Wrinkled shutters may work for a while longer. How long depends on how bad the wrinkles are.
What happens is that the forces released when the curtains are accelerated and decelerated 'concentrate' in the wrinkles, and they will get worse.
You'll never know when the last time will be the shutter fires before crumpling up completely. And the concentrated stresses will create breaks in creases of the metal foil, even if the curtains don't crumple up completely.
These stresses alone could cause wrinkles in the curtain, i guess. But i bet all are due to not being careful enough.
Here's an example i once came across. It was being sold as 'in working order', 'nothing wrong with it' and all that.
Needless to say not something we should spend money on, shutters that look like that.
dr. John Emmet does (or did?) indeed offer to replace damaged (and undamaged) shutter curtains with 'plastic' ones. (See this PDF document) Worth a try perhaps. email@example.com
A focal plane shutter has two curtains, yes.
One that covers the film when the shutter is set to go, and will start to move from one spool on one side of the film gate to a spool on the other side, uncovering the film as it does.
The other, second curtain will follow the first curtain, but a little bit behind. That delay creates a 'slit' between the two curtains, where the first curtain has already uncovered the film, the second not yet has had chance to cover it again.
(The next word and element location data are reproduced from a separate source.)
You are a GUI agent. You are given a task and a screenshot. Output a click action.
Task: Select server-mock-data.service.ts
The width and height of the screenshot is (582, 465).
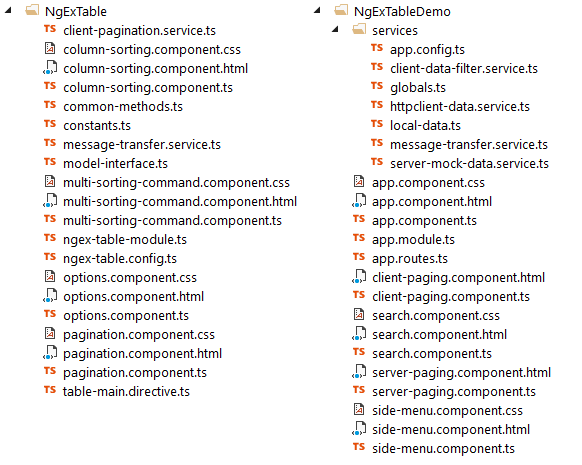click(469, 164)
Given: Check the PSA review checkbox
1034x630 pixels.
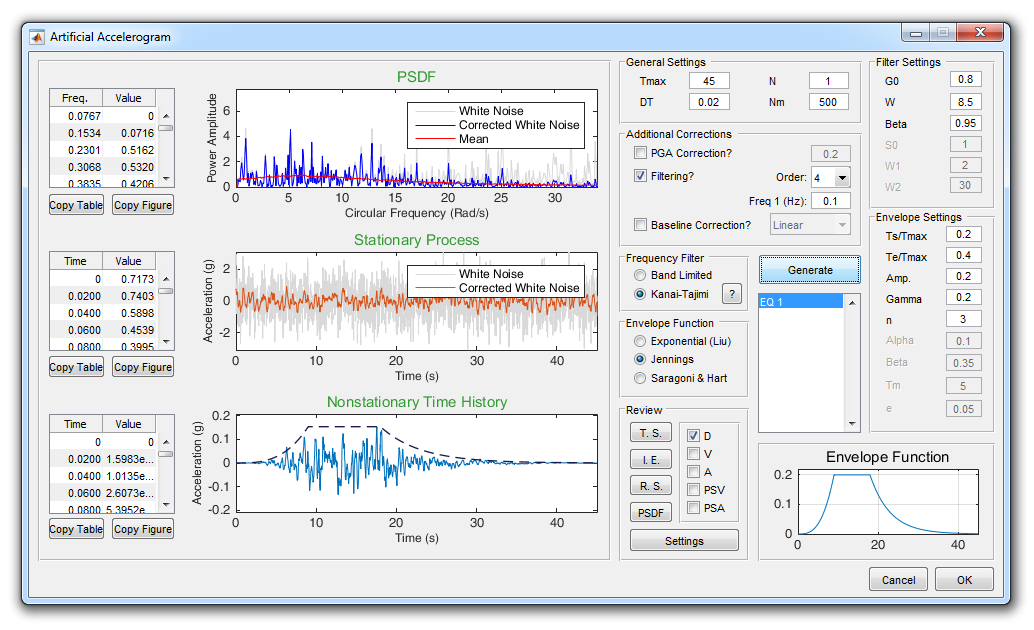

Variations of the width of that slit, i.e. the gap/delay between the two curtains is what determines the time the film is exposed, i.e. shutter speed.
When the shutter is cocked, the two curtains are wound back to the other side of the filmgate again, but now with the second curtain overlapping the first, so that the film will not be exposed again when you reset the shutter.
So the first curtain covers the film, and can be seen in photos taken of the back of the 2000-series Hasselblad, when the shutter is cocked. The second curtain covers the film, and can be seen in such photos when the shutter is released.
The last photo you show shows the second curtain (on the left) overlapping the first curtain (on the right). It is taken somewhere around midway resetting the shutter.
I would rank this shutter, with the "slight dent" as it is, as something i would not spend money on. It is way beyond "slight" in my book.
It will probably still work for a while. But absolutely not as long as you would hope it would.
It's getting hard to find 2000-series cameras for sale that have shutters that are still o.k. But unless this camera is meant to spend the rest of its life sitting on a shelf as part of a collection, my advice would be to look for another one anyway.
Or if it is cheap enough to have dr. Emmet install his shutter, perhaps worth a try.